According to Webster, self-confidence is:
‘Confidence in oneself and in one’s powers and abilities.’
Self-confidence gives you the ability to try new things and face uncertainty. Doing so is essential to growth.
How Confidence is Lost
Okay, so we are all on the same page as to what self-confidence is. Why do people lose it? That’s a good question with no one right answer. Everyone has their own reasons, but they can be summed up in a few large categories.
This is a big reason many of us have trouble generating self-confidence. Our formative years are a big reason we are the way we are today. The support we receive develops our self-confidence. Lack of that makes us feel unworthy and unable to achieve things. It can lead to co-dependency and depression.
While I received a ton of encouragement, I found myself highly criticized growing up. Yes, my parents were proud of my good grades and let me know it, but they had to be good. Bad grades garnered disappointment and lectures. My self-confidence was non-existent and dependent on making others happy. I was never quite good enough.
When we fail at something, self-confidence starts to fade. Sometimes it takes several failures in a row to see the depletion of our confidence. We see failure as a sign we aren’t good enough. That is how society has conditioned us.
Instead of encouraging when one fails, society has pointed out only the failure. In a sense, society has created a lack of self-confidence.
Treated as a Doormat
If one was treated like a doormat growing up, they will struggle with self-confidence. They are taught that they are worthless and deserve harsh treatment. These domineering people want to control and will get it when self-confidence is at a low.
Too many people are brought up being treated as doormats. They are dictated to and not taught to stand on their own.
Tips on Increasing Self-Confidence
So how do we overcome all these obstacles? It has to be done deliberately without expecting results overnight. Here are a few tips to help you.
- Find things you excel in. You should focus on these and improve your abilities. These are things you can’t feel like a failure with, and any issues are minor which you can overcome easily. For me, that is crocheting. I know I can do a good job at it so it is something good for my self-confidence. If I make a mistake, I shrug it off and fix it because I know it is nothing. I’m good at it so I don’t lose my self-confidence.

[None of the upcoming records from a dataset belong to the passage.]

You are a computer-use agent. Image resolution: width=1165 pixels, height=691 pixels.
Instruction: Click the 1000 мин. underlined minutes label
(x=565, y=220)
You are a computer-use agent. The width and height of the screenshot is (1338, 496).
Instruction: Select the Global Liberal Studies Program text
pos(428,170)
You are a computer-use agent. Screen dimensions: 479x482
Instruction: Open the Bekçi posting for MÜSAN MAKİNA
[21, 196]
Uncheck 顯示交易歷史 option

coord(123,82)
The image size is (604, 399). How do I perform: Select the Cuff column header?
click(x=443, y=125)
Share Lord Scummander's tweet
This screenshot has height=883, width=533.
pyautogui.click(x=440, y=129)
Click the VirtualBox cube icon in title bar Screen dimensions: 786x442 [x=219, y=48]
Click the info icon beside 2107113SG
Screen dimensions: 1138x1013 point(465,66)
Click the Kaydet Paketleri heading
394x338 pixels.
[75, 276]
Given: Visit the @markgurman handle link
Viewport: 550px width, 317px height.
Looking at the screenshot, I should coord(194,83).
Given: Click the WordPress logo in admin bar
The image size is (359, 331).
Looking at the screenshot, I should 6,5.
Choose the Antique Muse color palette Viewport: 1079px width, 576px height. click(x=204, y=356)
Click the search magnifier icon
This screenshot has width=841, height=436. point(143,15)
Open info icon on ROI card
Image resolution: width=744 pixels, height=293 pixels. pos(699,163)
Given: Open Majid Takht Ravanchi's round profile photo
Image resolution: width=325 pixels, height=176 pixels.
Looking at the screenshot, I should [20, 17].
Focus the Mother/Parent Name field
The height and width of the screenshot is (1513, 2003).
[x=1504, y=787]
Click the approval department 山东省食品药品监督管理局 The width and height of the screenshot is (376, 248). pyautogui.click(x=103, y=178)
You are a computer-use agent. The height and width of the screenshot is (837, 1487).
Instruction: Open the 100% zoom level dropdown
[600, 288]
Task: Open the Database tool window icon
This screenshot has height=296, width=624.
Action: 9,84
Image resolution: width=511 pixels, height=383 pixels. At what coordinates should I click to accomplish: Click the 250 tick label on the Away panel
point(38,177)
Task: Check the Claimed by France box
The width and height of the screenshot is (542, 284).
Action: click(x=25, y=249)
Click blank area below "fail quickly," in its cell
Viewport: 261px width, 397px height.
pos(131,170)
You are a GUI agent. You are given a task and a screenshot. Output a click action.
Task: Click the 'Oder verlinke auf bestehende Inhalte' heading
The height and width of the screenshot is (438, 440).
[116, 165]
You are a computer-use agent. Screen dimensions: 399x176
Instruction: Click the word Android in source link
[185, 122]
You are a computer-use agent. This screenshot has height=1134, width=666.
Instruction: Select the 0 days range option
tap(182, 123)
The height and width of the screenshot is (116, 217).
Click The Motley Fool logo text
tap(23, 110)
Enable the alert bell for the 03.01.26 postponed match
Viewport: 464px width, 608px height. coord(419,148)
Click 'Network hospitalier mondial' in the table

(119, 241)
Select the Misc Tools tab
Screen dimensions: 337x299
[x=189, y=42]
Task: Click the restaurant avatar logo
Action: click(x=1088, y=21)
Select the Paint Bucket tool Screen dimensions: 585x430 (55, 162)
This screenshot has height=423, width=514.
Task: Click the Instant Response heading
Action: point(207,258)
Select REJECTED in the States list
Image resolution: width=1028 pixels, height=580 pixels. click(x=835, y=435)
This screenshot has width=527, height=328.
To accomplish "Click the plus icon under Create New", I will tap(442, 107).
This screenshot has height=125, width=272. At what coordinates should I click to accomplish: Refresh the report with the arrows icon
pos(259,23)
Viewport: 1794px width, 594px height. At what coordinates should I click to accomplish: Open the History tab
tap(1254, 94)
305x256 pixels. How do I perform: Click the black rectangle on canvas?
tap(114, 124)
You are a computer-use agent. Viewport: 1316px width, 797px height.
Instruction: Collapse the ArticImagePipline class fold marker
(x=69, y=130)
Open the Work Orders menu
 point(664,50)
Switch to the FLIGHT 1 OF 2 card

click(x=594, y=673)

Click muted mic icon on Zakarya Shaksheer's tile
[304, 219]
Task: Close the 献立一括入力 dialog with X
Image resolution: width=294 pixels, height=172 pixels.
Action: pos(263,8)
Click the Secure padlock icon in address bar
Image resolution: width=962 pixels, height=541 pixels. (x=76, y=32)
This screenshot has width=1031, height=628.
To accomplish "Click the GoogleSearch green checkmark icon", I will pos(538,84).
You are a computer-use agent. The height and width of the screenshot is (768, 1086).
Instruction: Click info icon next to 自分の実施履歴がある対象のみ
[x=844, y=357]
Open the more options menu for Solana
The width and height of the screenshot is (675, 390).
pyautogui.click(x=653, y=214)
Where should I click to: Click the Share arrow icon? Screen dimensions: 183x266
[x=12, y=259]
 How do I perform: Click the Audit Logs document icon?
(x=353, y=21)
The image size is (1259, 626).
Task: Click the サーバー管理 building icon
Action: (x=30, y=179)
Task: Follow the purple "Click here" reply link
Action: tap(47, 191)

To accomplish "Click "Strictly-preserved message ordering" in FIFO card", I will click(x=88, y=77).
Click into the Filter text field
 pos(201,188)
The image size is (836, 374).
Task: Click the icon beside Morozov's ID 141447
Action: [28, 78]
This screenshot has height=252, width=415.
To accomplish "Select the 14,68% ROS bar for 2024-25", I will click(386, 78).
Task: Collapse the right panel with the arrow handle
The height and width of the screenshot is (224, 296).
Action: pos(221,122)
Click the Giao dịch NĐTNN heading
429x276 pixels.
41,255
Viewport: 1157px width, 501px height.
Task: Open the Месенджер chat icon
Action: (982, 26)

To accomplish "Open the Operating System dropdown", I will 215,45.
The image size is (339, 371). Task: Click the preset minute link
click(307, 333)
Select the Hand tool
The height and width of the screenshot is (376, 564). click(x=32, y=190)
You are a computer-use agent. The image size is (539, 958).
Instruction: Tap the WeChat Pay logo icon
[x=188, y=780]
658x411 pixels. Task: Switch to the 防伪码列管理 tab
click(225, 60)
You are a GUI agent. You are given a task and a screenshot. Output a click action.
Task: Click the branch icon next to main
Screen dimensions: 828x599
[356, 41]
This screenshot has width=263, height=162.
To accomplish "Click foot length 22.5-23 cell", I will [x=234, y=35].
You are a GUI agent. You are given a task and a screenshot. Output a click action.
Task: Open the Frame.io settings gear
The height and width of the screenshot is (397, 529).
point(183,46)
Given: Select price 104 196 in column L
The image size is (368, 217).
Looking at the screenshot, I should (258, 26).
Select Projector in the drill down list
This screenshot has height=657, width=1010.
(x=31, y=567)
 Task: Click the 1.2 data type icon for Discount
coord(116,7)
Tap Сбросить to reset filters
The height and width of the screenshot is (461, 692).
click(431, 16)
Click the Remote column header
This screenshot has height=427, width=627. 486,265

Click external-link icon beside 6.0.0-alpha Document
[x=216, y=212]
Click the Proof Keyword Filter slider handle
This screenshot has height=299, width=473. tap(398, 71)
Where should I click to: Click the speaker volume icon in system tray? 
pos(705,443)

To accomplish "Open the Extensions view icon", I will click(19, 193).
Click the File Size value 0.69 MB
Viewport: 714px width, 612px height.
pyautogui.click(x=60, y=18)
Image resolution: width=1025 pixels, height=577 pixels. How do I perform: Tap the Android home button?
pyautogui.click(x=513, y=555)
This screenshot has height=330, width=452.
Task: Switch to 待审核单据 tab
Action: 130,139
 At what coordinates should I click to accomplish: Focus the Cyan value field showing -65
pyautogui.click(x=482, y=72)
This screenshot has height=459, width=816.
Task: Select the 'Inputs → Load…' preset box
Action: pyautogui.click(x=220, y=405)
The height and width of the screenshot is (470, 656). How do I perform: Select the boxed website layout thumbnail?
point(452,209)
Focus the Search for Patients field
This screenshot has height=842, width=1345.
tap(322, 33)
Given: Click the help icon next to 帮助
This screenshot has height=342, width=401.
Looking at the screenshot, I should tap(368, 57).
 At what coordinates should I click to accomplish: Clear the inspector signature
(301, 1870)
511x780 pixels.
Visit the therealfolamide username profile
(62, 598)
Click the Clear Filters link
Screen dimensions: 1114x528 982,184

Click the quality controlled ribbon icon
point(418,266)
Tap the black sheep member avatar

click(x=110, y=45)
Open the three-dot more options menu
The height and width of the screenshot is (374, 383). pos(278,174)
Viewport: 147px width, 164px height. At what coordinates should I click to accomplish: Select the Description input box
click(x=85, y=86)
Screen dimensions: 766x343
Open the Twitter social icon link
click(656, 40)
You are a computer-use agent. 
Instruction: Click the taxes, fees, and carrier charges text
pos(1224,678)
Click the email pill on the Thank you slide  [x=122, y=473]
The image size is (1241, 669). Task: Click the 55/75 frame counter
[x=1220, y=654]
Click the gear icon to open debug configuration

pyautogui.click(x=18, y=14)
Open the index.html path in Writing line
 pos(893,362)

- Step away from toxic people. These people want to bring your confidence level down. They are downers who will not give you the support you need. You do not need them as they will strip away any self-confidence you might have. Yes, it might be easier said than done if they are family, but you can keep them at arms length.
- Find encouraging friends. Who you surround yourself with impacts how you feel about yourself. They will boost your self-confidence and help you laugh even at your mistakes. They become your support group.
- Keep trying. Never stop trying things you “fail” at. Remember that failure is not bad. It is only that you learned how not to do something. You are learning from your mistakes so you can help others later who do the same thing.
- Read inspirational material. Do you see those cool quotes that are inspiring to people? They can be great to read throughout the day. While they aren’t going to change your self-confidence levels, they do give you a pick me up and also can stick with you throughout the day and beyond.
Self-confidence will take time to build back up. You have to want it and continue to strive for it. You also need to find a great support group to help you. Trust me, I’ve been there. My self-confidence still struggles, but I find when I have great support that I can find success.